• **Stored records**:
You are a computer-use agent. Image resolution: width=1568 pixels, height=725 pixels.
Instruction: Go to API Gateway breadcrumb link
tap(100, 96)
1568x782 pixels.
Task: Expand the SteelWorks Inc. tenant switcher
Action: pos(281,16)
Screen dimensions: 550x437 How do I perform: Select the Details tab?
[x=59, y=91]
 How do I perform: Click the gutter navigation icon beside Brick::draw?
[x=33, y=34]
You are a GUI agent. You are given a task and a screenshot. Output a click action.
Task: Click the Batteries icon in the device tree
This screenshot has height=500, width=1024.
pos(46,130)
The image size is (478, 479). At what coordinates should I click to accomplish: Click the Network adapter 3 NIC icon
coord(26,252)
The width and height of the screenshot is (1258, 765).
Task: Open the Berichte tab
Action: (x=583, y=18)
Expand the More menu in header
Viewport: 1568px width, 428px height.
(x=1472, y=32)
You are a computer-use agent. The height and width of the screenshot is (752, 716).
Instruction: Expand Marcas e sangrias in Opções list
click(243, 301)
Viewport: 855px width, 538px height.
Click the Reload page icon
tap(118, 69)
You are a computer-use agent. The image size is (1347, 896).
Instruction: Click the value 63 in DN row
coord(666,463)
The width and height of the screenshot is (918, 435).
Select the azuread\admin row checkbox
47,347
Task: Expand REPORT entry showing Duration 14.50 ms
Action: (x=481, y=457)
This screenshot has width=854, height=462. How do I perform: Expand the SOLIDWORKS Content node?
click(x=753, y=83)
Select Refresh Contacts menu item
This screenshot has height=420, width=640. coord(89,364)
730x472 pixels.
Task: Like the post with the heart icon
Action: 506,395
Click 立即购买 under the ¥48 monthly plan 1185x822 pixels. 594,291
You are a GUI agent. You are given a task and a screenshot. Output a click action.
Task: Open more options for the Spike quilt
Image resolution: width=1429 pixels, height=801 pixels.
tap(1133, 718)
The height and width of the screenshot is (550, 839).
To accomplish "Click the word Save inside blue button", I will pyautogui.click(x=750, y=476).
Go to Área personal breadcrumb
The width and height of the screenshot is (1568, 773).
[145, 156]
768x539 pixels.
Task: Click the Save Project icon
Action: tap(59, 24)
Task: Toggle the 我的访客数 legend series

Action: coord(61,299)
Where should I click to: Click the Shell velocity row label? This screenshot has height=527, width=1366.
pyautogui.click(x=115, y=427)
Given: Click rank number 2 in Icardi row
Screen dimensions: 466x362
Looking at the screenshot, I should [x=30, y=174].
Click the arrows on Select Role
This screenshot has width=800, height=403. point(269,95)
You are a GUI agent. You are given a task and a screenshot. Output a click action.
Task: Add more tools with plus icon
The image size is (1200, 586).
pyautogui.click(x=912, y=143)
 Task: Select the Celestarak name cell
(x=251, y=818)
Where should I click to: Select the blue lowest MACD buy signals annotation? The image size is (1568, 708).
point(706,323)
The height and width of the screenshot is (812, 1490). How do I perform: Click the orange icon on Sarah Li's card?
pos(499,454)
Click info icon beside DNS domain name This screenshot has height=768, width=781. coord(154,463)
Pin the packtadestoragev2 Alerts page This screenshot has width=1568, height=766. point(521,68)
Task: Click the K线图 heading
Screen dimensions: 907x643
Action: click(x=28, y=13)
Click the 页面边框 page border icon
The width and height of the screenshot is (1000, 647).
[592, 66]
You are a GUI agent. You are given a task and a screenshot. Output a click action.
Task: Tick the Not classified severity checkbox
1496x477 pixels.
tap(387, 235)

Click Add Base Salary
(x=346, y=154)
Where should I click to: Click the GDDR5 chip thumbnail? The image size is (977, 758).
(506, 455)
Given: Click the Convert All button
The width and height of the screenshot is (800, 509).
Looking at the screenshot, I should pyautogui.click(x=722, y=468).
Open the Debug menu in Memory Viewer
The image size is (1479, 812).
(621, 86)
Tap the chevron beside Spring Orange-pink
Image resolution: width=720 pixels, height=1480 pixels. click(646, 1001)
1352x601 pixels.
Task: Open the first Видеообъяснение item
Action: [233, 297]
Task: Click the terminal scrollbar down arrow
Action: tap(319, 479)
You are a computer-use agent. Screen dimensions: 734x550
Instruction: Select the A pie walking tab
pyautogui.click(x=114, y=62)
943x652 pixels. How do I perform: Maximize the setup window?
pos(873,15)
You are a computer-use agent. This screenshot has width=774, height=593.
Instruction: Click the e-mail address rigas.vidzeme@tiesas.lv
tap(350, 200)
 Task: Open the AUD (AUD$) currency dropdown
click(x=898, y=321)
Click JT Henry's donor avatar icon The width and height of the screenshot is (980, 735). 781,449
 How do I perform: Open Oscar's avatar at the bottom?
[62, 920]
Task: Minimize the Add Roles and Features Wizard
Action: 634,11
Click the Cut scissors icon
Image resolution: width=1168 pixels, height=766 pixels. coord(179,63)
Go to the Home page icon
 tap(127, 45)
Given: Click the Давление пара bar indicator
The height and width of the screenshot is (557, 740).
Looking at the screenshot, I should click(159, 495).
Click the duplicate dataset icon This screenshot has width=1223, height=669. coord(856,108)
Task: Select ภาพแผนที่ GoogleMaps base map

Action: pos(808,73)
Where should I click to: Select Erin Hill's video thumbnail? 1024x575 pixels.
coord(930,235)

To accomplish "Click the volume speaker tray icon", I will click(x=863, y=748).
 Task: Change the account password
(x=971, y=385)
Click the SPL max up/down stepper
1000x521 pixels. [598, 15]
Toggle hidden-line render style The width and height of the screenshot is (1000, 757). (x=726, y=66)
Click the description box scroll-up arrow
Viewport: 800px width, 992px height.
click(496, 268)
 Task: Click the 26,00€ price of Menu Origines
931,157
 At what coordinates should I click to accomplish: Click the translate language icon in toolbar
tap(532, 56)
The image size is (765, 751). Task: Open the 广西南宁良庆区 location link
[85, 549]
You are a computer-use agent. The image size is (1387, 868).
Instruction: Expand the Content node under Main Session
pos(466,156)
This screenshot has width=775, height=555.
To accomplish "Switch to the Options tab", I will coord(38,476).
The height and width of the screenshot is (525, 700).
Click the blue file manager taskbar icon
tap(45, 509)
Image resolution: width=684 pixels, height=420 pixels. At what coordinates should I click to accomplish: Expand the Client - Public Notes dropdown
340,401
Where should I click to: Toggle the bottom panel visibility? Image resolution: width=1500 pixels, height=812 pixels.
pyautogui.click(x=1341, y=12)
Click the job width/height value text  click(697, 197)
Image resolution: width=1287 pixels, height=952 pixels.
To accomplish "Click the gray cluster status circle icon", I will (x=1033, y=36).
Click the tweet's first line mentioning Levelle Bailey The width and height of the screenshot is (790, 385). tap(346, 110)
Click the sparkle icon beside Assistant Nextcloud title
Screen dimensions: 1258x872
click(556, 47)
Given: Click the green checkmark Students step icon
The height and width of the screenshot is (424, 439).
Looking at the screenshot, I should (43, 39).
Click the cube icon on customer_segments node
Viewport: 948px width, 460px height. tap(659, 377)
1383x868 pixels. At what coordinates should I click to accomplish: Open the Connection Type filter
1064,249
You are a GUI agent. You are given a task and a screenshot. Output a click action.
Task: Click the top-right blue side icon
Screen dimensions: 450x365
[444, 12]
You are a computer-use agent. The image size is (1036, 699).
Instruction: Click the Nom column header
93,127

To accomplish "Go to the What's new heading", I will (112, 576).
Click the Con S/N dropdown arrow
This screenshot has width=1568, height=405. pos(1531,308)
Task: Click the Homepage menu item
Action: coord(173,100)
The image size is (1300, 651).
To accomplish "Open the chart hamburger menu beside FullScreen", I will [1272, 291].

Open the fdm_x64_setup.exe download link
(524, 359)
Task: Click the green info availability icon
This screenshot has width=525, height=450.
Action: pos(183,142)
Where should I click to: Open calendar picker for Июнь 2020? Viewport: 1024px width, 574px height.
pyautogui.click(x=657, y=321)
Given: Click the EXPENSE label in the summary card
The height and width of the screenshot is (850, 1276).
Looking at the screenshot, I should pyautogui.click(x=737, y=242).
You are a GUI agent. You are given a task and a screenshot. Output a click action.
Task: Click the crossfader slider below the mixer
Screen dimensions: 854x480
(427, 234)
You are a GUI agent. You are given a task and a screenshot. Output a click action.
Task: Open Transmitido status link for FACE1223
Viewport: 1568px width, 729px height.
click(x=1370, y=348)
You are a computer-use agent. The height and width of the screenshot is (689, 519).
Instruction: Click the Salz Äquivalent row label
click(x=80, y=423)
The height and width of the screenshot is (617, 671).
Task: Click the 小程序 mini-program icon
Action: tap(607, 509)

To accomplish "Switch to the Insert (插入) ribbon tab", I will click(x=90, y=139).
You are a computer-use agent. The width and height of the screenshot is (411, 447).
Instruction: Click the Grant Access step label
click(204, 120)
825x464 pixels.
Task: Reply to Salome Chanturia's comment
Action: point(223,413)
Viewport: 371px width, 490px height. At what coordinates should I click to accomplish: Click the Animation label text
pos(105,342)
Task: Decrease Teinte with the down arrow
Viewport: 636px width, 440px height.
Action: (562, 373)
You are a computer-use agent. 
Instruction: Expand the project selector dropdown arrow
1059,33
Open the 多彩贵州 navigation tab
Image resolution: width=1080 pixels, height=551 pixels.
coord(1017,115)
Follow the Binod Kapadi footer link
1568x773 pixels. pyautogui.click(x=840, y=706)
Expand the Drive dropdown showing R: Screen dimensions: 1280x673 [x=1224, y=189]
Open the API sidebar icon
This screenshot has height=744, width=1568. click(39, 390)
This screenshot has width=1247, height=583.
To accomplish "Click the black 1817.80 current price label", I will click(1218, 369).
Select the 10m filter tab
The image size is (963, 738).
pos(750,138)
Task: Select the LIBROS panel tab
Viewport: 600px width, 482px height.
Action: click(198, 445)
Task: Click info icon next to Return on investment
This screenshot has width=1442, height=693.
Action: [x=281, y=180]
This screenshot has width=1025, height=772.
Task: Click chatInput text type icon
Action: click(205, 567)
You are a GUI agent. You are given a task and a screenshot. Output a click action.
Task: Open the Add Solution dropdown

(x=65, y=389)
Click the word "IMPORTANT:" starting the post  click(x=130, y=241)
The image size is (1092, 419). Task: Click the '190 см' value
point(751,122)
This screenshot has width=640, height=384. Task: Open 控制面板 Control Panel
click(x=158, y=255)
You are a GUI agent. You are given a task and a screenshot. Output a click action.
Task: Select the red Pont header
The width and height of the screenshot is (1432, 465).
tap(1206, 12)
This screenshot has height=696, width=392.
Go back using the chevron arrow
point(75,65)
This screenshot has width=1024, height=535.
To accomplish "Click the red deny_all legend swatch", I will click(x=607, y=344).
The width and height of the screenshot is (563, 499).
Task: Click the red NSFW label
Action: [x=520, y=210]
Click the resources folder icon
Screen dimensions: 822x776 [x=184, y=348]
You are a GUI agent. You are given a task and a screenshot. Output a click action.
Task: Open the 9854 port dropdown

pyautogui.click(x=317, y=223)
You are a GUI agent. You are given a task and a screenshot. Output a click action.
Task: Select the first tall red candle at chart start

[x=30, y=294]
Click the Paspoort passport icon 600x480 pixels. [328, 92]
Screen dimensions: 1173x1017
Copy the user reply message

• **TASK GOAL**:
Your answer must consist solely of the lines above between the line holding "Task: Click the green info availability icon" and the line holding "Given: Click the EXPENSE", inclusive, copied exactly.

• **RESULT**:
Task: Click the green info availability icon
This screenshot has width=525, height=450.
Action: pos(183,142)
Where should I click to: Open calendar picker for Июнь 2020? Viewport: 1024px width, 574px height.
pyautogui.click(x=657, y=321)
Given: Click the EXPENSE label in the summary card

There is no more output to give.